• _Stored data_
____

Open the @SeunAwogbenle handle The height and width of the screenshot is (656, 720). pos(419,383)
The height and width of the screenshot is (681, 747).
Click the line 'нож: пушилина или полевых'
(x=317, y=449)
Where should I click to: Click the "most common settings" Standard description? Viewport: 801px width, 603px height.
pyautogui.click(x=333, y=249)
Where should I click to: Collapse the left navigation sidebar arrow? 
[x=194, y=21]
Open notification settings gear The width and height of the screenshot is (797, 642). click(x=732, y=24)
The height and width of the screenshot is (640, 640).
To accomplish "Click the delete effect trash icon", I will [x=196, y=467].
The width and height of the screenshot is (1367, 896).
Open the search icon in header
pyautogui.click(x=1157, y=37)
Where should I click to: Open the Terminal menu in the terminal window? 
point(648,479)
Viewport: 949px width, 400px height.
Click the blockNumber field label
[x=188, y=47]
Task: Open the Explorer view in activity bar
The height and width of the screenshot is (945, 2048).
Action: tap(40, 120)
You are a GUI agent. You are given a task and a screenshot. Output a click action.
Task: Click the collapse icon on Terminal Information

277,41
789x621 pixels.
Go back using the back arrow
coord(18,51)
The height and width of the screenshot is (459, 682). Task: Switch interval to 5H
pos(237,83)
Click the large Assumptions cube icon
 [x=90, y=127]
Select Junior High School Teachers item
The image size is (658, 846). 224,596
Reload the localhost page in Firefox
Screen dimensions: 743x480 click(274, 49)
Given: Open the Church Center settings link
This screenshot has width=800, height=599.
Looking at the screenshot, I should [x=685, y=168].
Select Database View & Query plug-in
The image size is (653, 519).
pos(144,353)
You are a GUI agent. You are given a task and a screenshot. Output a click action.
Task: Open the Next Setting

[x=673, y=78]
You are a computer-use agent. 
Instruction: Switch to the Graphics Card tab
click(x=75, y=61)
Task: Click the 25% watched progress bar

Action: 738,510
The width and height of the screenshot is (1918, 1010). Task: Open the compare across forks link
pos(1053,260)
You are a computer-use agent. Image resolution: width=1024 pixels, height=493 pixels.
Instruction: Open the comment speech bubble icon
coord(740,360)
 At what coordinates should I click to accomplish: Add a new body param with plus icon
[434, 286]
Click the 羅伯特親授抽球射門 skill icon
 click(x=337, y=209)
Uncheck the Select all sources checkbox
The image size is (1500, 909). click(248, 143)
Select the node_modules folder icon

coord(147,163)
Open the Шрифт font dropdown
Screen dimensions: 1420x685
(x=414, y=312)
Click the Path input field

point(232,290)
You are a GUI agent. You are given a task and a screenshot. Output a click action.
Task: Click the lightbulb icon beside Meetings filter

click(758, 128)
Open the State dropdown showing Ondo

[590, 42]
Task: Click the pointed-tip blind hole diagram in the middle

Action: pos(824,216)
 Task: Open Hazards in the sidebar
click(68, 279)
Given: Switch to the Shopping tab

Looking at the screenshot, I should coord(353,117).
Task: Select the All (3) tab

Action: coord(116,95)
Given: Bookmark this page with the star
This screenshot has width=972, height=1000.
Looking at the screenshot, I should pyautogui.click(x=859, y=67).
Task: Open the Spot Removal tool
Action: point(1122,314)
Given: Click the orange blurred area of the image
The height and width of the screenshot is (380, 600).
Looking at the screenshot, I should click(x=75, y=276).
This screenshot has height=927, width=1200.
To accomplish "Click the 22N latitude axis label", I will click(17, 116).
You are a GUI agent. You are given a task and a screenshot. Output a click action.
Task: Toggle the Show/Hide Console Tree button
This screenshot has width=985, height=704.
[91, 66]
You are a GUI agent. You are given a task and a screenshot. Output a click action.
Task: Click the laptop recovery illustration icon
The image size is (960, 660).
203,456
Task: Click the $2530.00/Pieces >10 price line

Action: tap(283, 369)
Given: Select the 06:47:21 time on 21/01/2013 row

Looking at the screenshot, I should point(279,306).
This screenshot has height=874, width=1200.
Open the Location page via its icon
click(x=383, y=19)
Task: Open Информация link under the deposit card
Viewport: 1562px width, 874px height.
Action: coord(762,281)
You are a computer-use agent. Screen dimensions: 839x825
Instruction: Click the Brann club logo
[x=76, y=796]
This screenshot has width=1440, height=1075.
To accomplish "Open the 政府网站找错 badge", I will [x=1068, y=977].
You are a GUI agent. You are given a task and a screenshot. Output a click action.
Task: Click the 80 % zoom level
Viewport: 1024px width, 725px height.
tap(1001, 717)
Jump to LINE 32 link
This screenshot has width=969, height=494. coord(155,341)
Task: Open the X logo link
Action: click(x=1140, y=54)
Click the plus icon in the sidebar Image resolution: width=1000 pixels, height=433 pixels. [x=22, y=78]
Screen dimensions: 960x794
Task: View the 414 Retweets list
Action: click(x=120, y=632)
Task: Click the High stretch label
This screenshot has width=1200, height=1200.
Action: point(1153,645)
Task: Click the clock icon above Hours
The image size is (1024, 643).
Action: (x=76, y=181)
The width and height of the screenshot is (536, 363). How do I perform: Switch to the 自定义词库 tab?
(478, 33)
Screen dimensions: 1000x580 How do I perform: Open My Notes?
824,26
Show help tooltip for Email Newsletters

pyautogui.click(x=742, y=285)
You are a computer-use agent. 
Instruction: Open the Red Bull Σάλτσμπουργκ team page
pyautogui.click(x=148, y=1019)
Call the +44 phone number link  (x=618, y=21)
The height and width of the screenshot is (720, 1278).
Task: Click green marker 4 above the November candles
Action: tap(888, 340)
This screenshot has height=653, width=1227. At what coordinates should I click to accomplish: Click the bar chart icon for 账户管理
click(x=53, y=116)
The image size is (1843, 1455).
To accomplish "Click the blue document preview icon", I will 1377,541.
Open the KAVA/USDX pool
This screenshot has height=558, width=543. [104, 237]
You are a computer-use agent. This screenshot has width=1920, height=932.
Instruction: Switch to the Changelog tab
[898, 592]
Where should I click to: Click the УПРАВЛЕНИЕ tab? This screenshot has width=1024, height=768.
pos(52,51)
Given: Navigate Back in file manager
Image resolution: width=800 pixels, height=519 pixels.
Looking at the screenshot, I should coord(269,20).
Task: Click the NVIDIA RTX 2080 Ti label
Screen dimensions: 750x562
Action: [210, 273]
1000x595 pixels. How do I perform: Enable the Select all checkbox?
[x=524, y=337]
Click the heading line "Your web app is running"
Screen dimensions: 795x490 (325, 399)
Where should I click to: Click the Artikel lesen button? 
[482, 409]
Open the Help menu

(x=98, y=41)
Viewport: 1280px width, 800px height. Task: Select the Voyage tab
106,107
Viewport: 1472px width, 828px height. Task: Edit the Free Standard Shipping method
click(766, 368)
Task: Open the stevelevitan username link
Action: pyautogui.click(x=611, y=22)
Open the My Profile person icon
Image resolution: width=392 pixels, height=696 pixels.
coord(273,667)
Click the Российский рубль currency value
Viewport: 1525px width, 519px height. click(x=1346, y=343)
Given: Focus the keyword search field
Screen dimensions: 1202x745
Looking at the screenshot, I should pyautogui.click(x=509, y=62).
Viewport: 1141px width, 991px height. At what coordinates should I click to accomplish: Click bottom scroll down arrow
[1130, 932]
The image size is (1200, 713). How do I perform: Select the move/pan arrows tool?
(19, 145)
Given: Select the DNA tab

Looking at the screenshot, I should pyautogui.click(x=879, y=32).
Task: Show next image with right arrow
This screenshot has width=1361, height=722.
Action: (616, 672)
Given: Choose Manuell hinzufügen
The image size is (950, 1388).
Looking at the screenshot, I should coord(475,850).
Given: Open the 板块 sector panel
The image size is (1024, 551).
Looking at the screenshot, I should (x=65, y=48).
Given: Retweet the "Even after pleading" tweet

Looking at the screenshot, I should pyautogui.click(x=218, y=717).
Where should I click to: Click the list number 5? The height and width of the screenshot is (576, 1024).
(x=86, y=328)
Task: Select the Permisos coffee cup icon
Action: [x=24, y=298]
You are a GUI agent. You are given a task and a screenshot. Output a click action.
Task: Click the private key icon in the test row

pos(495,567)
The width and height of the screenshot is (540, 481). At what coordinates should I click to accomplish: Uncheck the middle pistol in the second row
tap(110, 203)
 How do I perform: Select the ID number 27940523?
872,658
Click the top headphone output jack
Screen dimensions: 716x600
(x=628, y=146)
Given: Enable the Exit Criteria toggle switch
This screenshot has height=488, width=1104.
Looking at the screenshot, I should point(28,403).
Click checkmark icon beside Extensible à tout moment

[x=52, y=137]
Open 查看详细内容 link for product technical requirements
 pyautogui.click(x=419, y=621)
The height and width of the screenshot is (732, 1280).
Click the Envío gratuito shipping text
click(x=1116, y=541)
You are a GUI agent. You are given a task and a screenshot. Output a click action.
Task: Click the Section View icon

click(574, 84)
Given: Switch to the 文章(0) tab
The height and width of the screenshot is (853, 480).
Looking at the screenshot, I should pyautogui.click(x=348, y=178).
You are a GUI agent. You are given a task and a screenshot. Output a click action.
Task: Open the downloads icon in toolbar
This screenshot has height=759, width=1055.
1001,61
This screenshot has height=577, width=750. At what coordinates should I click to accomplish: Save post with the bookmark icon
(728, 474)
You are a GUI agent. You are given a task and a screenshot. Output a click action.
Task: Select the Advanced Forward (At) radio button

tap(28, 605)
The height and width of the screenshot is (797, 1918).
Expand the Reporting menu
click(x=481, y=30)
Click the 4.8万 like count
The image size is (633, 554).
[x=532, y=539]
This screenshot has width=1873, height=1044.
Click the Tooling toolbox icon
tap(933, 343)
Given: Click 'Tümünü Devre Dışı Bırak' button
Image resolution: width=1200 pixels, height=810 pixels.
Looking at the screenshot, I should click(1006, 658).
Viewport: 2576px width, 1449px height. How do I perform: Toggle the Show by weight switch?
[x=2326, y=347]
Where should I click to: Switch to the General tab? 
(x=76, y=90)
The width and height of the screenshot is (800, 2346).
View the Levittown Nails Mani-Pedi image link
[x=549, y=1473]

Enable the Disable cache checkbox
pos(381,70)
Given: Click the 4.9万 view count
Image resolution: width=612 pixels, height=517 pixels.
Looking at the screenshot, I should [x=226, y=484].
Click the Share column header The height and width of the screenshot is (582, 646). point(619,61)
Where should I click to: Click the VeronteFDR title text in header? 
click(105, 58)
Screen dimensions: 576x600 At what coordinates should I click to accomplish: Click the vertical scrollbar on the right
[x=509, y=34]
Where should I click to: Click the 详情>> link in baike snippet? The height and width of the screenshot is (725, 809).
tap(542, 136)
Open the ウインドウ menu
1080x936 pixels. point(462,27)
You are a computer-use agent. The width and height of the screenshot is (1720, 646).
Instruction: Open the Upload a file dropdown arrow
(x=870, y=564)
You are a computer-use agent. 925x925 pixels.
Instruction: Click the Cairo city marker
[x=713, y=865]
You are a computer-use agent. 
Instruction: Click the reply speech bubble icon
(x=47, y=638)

____

• _What you will do_
Copy the lines above exactly, beginning at the line containing "Instruction: Click the Cairo city marker" and stopping at the last line.

• _Task output_
Instruction: Click the Cairo city marker
[x=713, y=865]
You are a computer-use agent. 
Instruction: Click the reply speech bubble icon
(x=47, y=638)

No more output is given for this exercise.